### What the task asks
How many lines in the records below contain the word "Toggle"? Give only the number.

=== Begin Enclosure ===

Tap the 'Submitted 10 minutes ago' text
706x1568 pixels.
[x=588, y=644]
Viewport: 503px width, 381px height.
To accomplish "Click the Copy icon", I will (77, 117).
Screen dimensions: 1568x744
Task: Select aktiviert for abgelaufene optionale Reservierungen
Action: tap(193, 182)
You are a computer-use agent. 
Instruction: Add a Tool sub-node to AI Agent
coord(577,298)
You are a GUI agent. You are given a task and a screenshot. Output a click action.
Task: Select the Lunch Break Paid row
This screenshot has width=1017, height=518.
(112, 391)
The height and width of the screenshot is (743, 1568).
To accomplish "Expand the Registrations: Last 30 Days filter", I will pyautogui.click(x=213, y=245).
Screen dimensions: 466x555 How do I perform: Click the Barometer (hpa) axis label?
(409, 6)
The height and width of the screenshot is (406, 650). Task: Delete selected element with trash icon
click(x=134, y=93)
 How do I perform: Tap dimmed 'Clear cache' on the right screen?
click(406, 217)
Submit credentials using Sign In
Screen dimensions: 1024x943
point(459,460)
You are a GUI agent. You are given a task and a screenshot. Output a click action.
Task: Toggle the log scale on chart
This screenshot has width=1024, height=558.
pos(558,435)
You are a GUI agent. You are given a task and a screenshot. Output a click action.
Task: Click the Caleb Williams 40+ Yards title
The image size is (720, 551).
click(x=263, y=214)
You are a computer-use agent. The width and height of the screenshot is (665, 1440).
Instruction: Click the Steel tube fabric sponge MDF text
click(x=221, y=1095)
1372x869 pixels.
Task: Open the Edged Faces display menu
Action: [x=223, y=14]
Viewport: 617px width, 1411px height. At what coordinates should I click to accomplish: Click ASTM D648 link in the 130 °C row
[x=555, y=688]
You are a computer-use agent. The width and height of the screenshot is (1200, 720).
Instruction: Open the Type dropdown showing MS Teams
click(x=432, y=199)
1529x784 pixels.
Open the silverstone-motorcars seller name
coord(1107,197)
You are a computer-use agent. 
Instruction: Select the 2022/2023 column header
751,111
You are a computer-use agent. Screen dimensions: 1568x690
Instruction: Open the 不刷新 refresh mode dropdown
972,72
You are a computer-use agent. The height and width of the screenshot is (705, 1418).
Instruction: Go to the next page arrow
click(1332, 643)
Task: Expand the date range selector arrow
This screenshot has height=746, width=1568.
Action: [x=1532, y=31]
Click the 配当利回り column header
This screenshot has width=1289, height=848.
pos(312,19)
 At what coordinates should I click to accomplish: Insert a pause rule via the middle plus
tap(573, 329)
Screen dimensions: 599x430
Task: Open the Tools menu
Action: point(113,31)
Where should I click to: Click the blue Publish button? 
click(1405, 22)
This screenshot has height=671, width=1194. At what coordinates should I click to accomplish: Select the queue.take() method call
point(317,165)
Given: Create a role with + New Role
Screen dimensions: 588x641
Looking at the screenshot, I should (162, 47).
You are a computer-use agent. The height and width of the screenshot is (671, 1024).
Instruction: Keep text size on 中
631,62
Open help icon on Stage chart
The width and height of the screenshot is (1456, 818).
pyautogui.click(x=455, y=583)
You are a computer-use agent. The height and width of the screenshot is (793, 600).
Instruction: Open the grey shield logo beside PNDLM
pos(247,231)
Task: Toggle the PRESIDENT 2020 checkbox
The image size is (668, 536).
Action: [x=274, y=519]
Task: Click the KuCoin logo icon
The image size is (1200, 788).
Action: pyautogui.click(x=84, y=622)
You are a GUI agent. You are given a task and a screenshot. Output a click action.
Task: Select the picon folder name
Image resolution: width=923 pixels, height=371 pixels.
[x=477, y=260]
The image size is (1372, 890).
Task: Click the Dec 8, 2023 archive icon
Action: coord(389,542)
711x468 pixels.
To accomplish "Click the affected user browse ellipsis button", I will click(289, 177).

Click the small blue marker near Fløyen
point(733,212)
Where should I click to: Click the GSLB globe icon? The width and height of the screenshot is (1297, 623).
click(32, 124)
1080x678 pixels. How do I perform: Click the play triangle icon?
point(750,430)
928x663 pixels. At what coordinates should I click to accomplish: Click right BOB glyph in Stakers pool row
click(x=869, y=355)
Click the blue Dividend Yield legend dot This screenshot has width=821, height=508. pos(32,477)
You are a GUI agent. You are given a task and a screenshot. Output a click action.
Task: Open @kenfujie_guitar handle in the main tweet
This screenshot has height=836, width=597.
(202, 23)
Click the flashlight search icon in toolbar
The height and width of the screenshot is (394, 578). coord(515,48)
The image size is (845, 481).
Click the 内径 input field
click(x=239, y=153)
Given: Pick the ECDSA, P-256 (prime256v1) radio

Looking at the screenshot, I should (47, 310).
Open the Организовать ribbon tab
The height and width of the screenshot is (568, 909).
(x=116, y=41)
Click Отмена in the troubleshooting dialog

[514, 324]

=== End Enclosure ===

### Answer for the task
2